As UCLA political scientist Tim Groseclose notes in Left Turn: How Liberal Media Bias Distorts the American Mind, the most important factor in political conflict in the United States is ideology--the liberal versus conservative divide. 

So the key is not whether people have a liberal or conservative "outlook on racial issues," but whether they have a liberal or conservative outlook, period. 

And the key factor in growing political divisions is not that Barack Obama is a black president, but that he is a particularly divisive one--far more so than his last Democratic predecessor--passing ObamaCare with no Republican votes and distorting the parliamentary rules of the Senate to do so.
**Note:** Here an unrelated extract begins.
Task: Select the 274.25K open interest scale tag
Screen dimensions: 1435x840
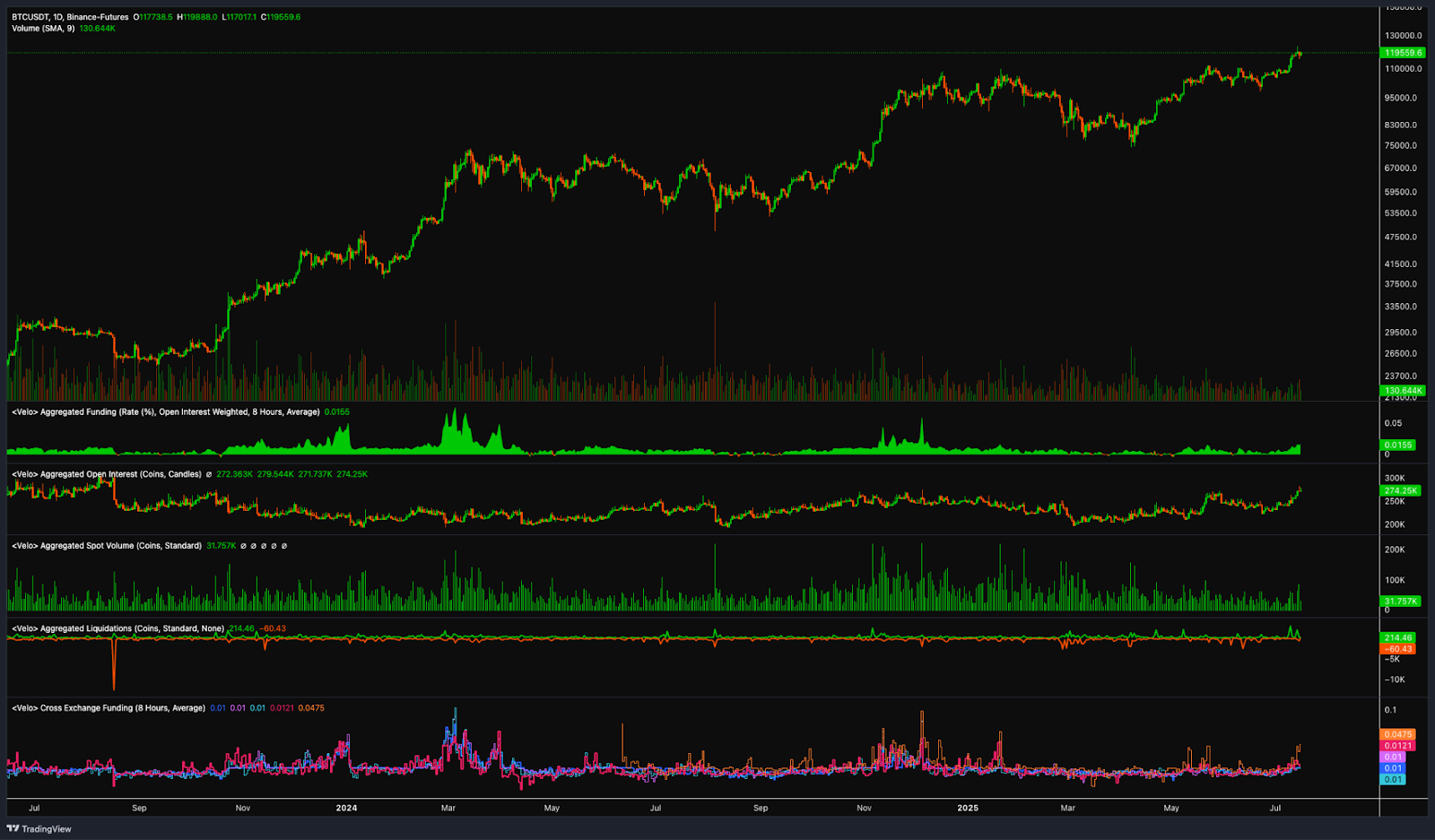Action: 1400,490
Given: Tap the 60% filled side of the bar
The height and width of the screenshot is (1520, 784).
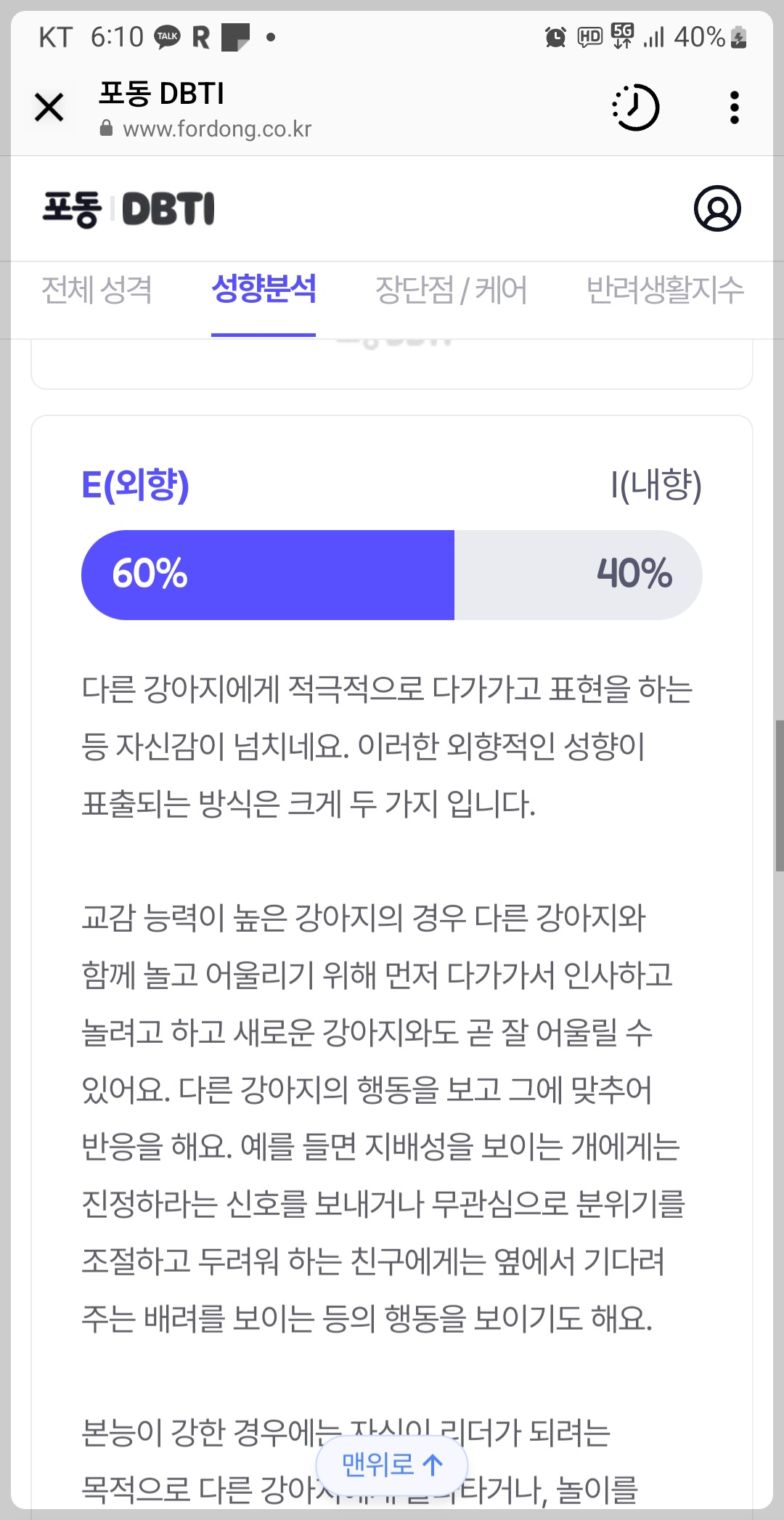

That reality does not stop NPR from using Tesler's research to tout race as playing a "powerful role" in debates over ObamaCare--just in time for the second anniversary of the law's passage, and the start of Supreme Court arguments about whether it is constitutional.

In 2010, the media did their best to tarnish opposition to ObamaCare with false accusations of racism, and lies about the "N-word" being hurled by Tea Party demonstrators at black legislators on Capitol Hill. 

There they go again...


Sophie:


Dear NPR:

Remember Ohio's Issue 2 on collective bargaining? It was defeated with 63% of the vote. 81 of 88 counties voted to defeat it.

Do you know what else was on the ballot that day?

Issue 3, which was a referendum on an Ohio law that says no person in Ohio shall be compelled to purchase health insurance.

Do you know how it did?

It passed with 67% of the vote AND WON EVERY COUNTY IN THE STATE OF OHIO.

Were all of those that voted against Governor Kasich's collective bargaining reforms and for a law against Obama's individual mandate WHITE, CONSERVATIVE RACISTS?


And, again, my dear NPR:

Do you remember Proposition C in Missouri?

The measure changed state law to bar any government entity from fining a person for failing to buy health insurance.

It passed with 71.1% of the vote.

Bear in mind that over 315,000 Democrats turned out to cast ballots in the primary that nominated Robin Carnahan, while over 577,000 Republicans hit the polls. That is about a 65/35 split — which means that a significant amount of Democrats either supported the ballot measure repudiating ObamaCare, or didn’t bother to cast a vote to defend the programme.

Were all of those Democrats that either supported the ballot measure repudiating Obamacare or couldn't be bothered to defend it WHITE, CONSERVATIVE RACISTS?


And, dear NPR:

A newly released USA Today/Gallup poll shows that, by a margin of 13 percentage points (53 to 40%), swing-state voters want Obamacare to be repealed. The poll included registered voters in 12 key states: FL, OH, VA, PA, WI, NV, CO, IA, NH, NC, NM, and MI. By a margin of 15 points (53 to 38%), registered voters in those state think it was “a bad thing” that President Obama’s signature legislation was passed.

When asked how Obamacare would affect their family’s “healthcare situation” in “the long run,” swing-state voters said Obamacare would make it “worse,” rather than “better,” by a margin of more than 2 to 1 (42% “worse,” to 20% “better”).

Moreover, by the overwhelming margin of 4 to 1 (76 to 19%), registered voters in these 12 states say that Obamacare’s individual mandate is unconstitutional. Nationwide (not just in the swing states), a clear majority of Democrats — 56% — agree that the individual mandate is unconstitutional.

Are all of these people WHITE, CONSERVATIVE RACISTS?


And, dearest NPR:

Candidates and leaders of the Green Party of the United States expressed hope that the Supreme Court will strike down the 'individual mandate' section of the Affordable Care Act (ACA) when the court issues a ruling on its constitutionality in late March.


Is the Green Party made up of WHITE, CONSERVATIVE RACISTS?


And, lastly my dear, NPR:

President Obama attacked the Individual Mandate in 200.

Is he a WHITE, CONSERVATIVE RACIST?




 


1 comment:

omalone1 said...

Yes, the longer they bolster this racial banter the more likely it is that the non white people will remain confused, and pacified, waiting for a daddy to intervene and advocate on their behalf.